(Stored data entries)
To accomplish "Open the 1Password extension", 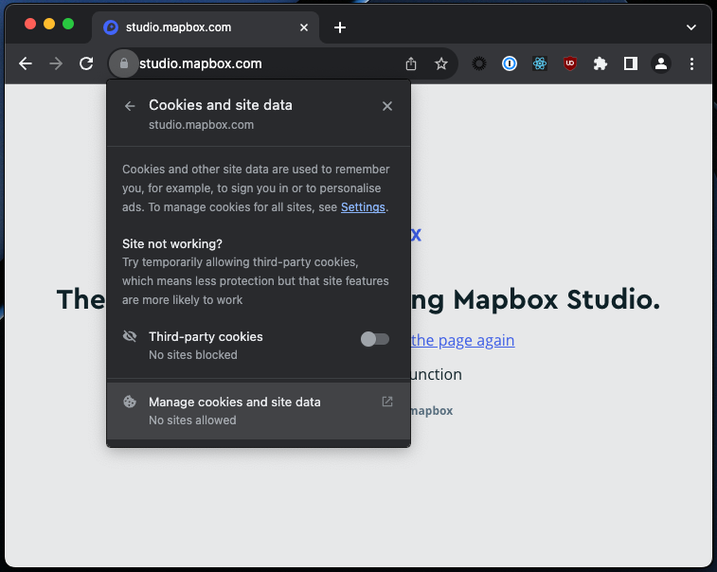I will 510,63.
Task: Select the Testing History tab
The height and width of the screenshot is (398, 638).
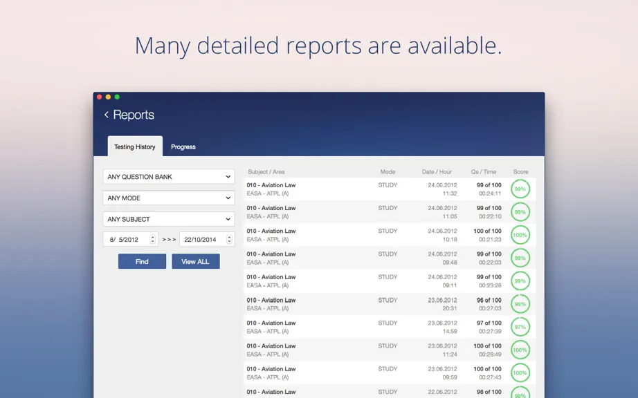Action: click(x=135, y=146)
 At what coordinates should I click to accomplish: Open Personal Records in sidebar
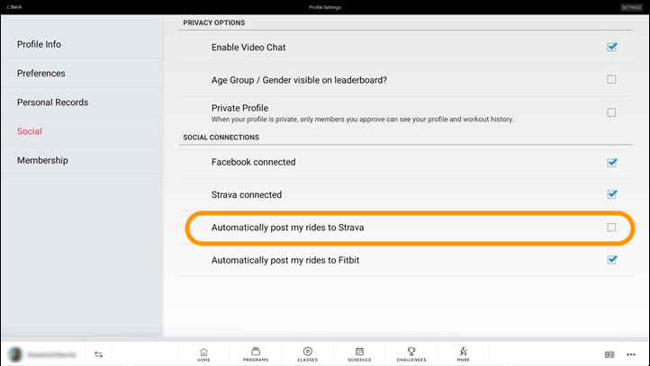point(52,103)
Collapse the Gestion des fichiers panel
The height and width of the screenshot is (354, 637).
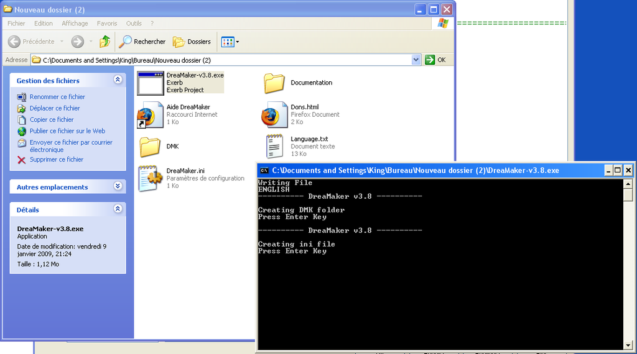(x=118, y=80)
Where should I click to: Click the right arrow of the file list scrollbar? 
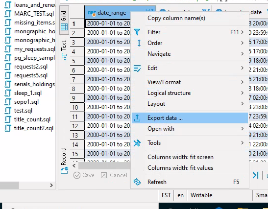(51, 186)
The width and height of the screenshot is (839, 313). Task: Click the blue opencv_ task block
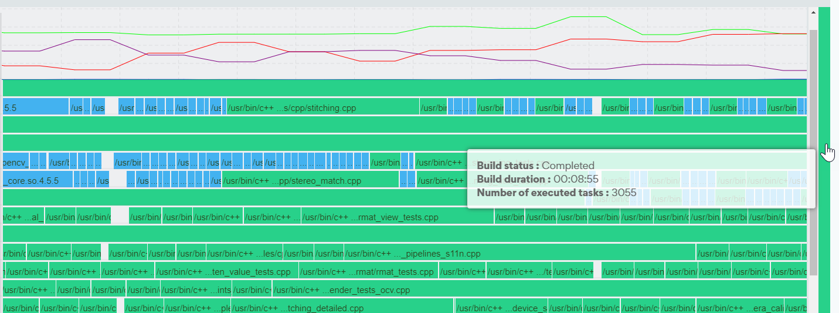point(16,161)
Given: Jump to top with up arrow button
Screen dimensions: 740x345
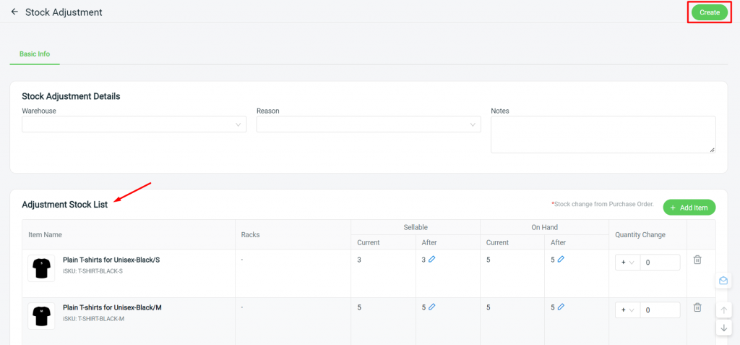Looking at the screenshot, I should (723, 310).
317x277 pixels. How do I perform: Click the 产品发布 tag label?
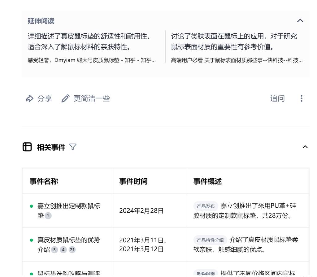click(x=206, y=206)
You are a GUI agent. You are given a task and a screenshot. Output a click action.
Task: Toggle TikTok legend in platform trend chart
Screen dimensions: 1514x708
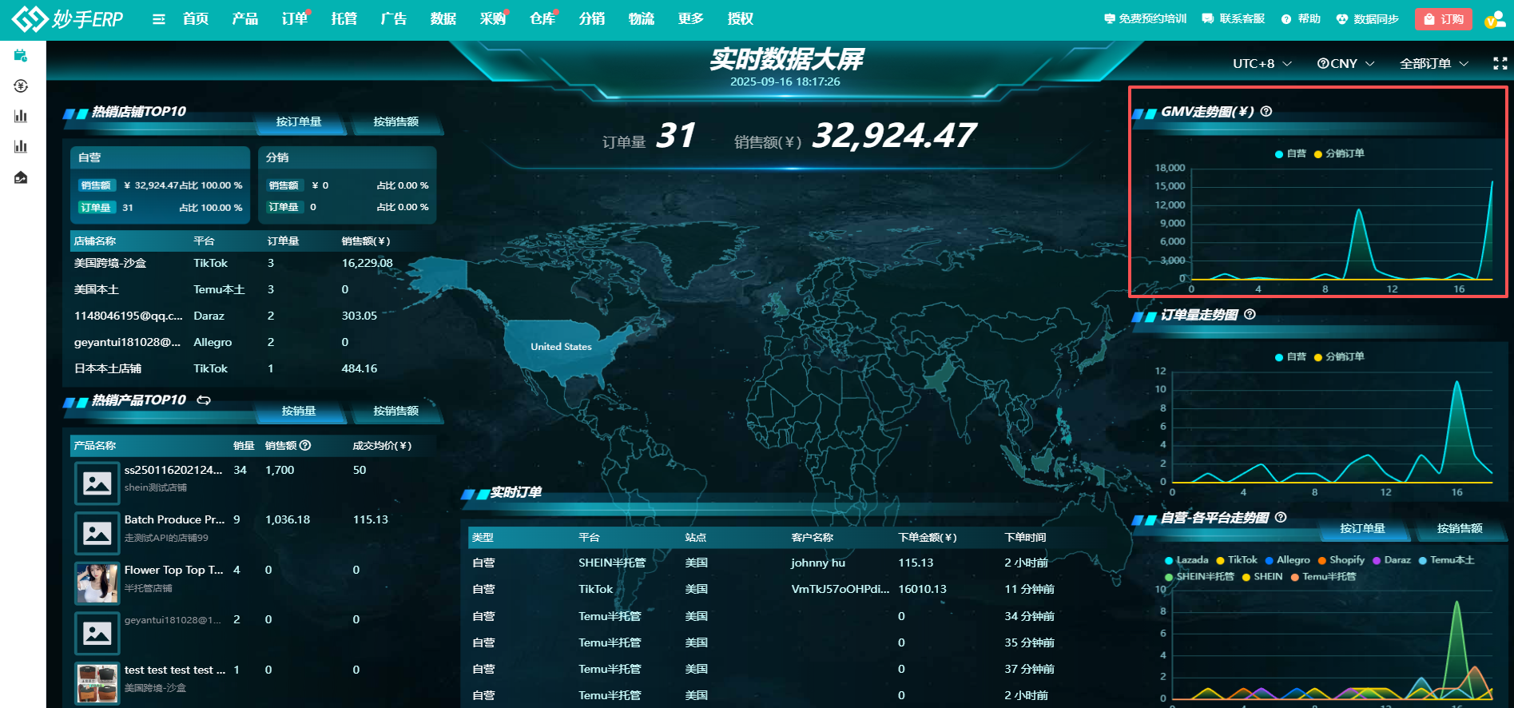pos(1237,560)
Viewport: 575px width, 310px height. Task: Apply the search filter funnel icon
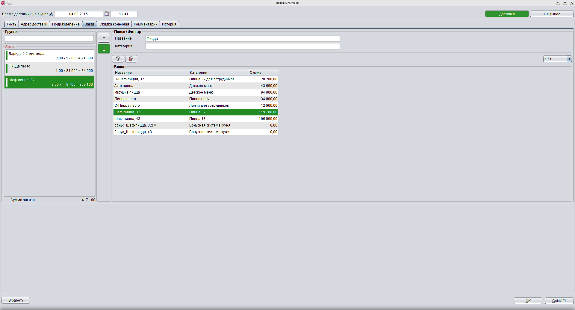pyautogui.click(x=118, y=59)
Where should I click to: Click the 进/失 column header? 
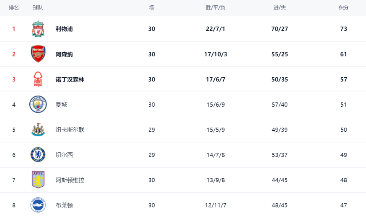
* * *
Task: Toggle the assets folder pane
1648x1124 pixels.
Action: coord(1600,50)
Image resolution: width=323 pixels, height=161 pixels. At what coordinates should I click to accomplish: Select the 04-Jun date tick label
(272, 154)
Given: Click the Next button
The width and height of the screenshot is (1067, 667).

= Exercise aim =
Filter the preceding entries down to the lines with "button".

= Solution for this exercise =
Given: Jump to top with up arrow button
Given: Click the Next button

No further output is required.